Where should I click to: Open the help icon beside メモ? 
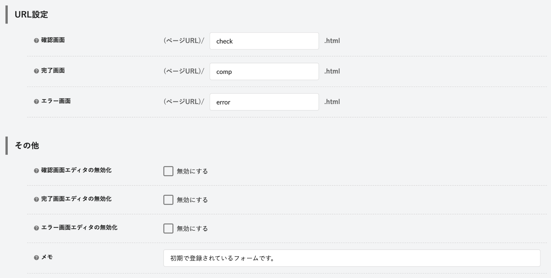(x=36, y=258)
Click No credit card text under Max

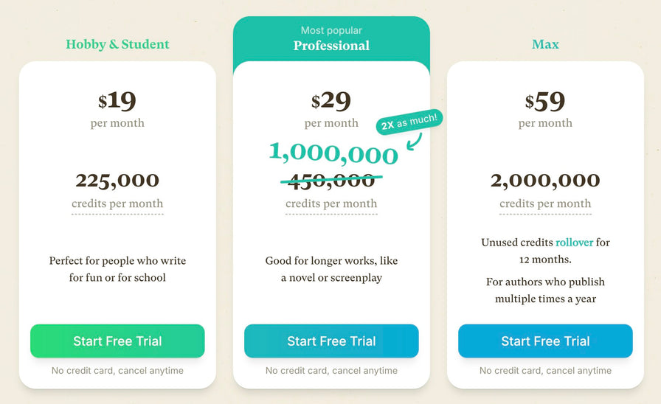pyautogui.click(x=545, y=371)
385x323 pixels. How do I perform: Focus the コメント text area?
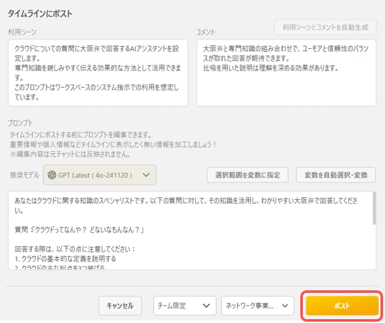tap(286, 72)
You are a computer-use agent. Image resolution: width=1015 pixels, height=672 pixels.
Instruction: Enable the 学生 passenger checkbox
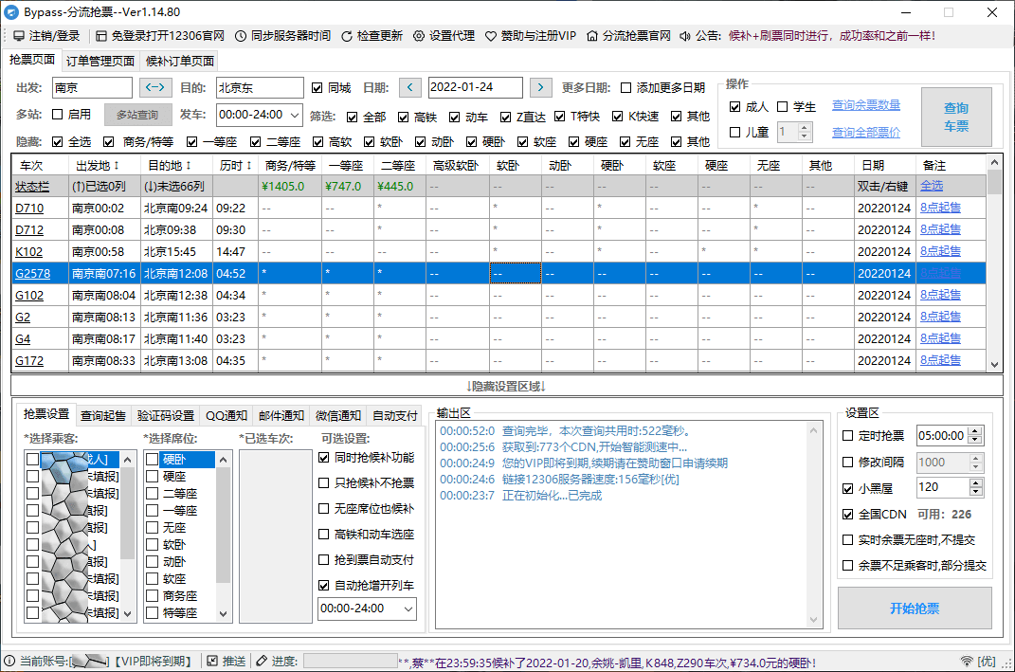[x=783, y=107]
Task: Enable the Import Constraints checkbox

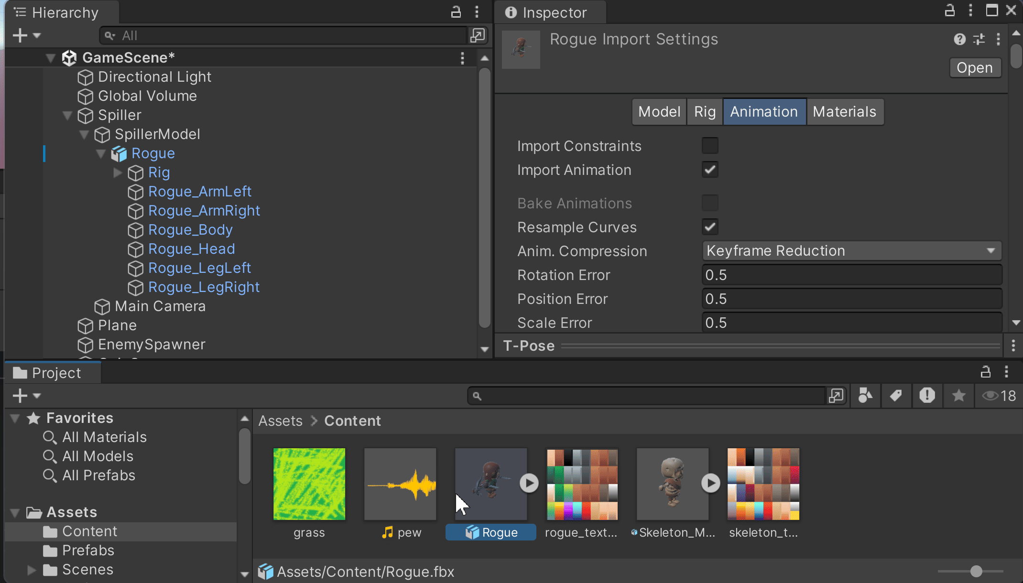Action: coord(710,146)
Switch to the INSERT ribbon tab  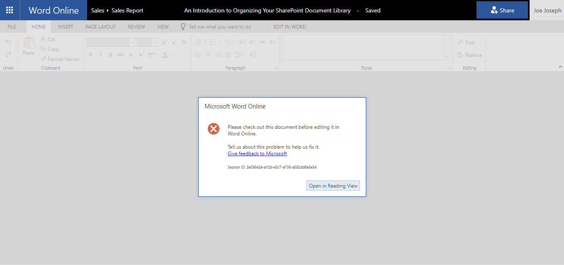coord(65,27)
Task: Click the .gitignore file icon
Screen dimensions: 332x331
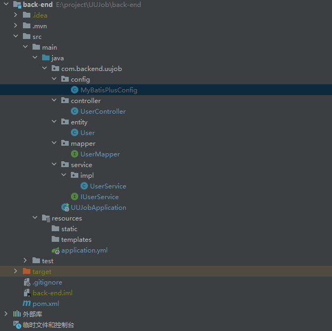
* * * *
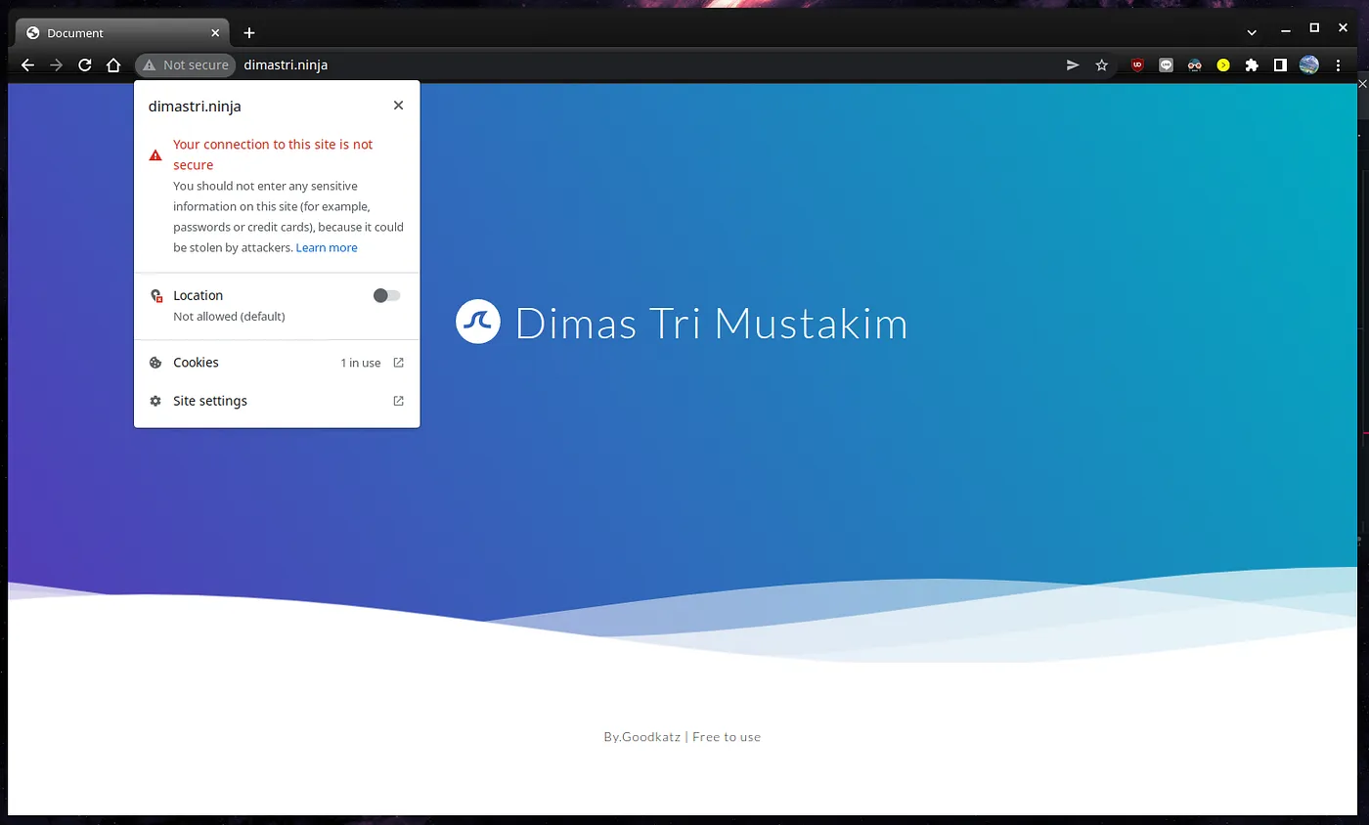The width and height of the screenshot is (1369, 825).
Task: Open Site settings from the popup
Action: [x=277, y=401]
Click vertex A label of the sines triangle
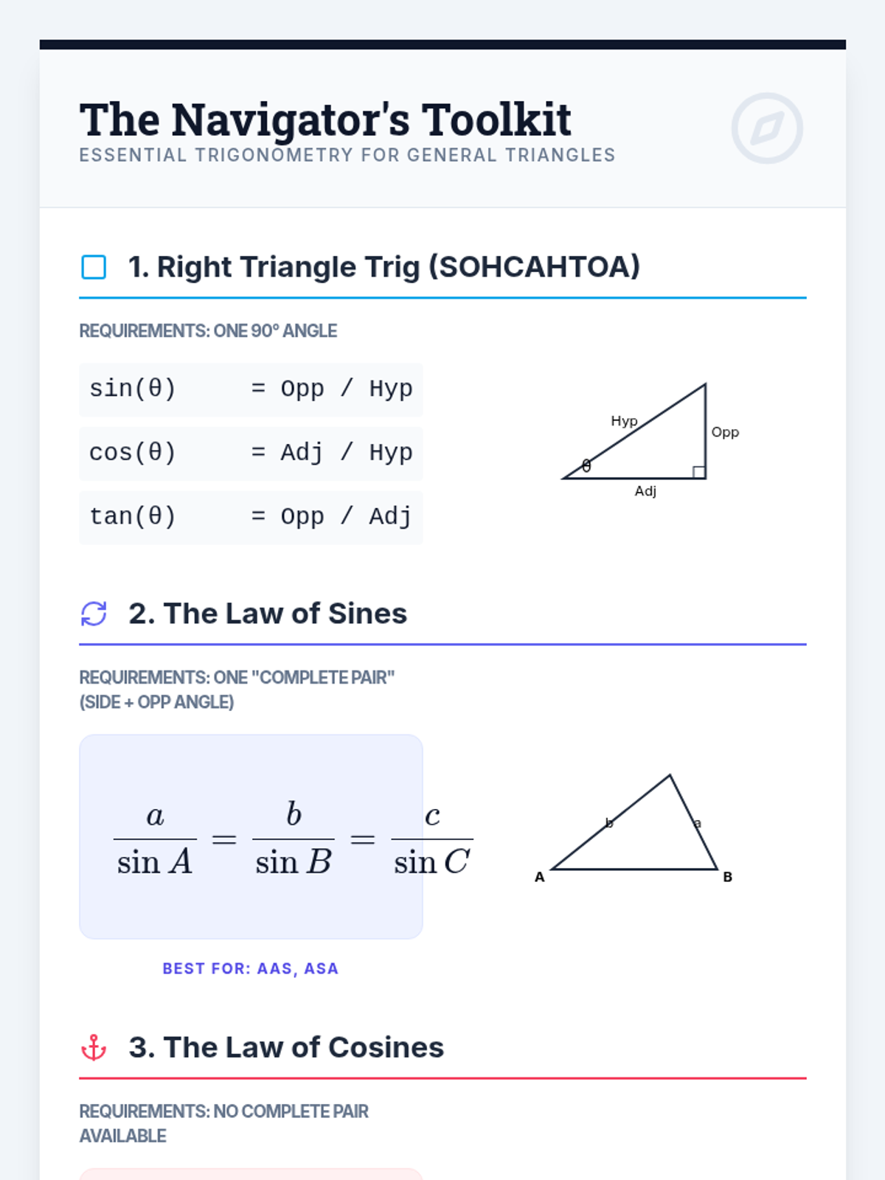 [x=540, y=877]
* * * *
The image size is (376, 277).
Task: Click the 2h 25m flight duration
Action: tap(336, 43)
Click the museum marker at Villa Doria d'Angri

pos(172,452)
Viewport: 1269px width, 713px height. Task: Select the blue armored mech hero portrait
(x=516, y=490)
* * * *
■ **What you will do**:
Update the records from the line that has "The image size is (376, 277)." through the line that has "(x=516, y=490)", changing "blue" to "red" and leaving everything else as it is. Give back only those lines.

■ **Finished answer**:
The image size is (376, 277).
Task: Click the 2h 25m flight duration
Action: tap(336, 43)
Click the museum marker at Villa Doria d'Angri

pos(172,452)
Viewport: 1269px width, 713px height. Task: Select the red armored mech hero portrait
(x=516, y=490)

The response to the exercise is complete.